Soon after that fight, one night when Chuck was out of town, Joni arrived at the apartment with a guy she’d met at a poker game; she had talked him into helping her move exactly half of her and Chuck’s antiques down the four flights of stairs. Chuck only later realized that she had moved out within thirty days after she received her green card for residence in the United States. He believes that Joni—partly—used him (“but I didn’t mind being used, because we had too much fun”), and to some extent, she probably did. Now she was going off to the inevitable next phase of her life: living alone in New York City. The city would be her base of operations while, acting as her own manager and agent, she booked herself in clubs around the country.

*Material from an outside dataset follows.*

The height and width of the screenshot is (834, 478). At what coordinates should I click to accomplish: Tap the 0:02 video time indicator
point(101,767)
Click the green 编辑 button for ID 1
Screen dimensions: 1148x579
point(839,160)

Manhattan was both a magical and a daunting place for a Pentels-and-guitar-case-toting young woman to enter, alone, in the spring of 1967. Downtown had its own ecosystem. The folk scene on MacDougal, to which Joni immediately introduced herself, was centered on the Night Owl (where James Taylor and Danny Kortchmar’s Flying Machine had been the house band until James went to London and Danny to Laurel Canyon) and the Cafe Au Go Go (where the Blues Project—“the Jewish Beatles,” from Queens and Long Island—held forth), with all the musicians piling into the Dugout around the corner after sets. English rock stars stayed at the Albert Hotel on Fourth Avenue, while beatnik expatriates thrust back on the city holed up at the Chelsea on Twenty-third Street. Uptown couples thronged to the new psychedelic discos, Cheetah, the Electric Circus, the Dom. The center of the hip universe was Max’s Kansas City; Wonderland Alices fleeing provincial hometowns could walk into the large Park Avenue South restaurant on a Sunday afternoon and go light-headed from all the dark-garbed, grave-faced Dylan types slouching at the bar. It was a mini-nation of weathered cool, unduplicable in any other city. Owner Mickey Ruskin had his choice of artists, models, and would-be writers as waitstaff—girls eagerly quit straight jobs in publishing to sling plates at Max’s. (For 1960s-generation women who’d lived in New York, there was nothing, in ensuing years, more status-conferring or instantly signifying than to have “Max’s waitress” on their life résumé.)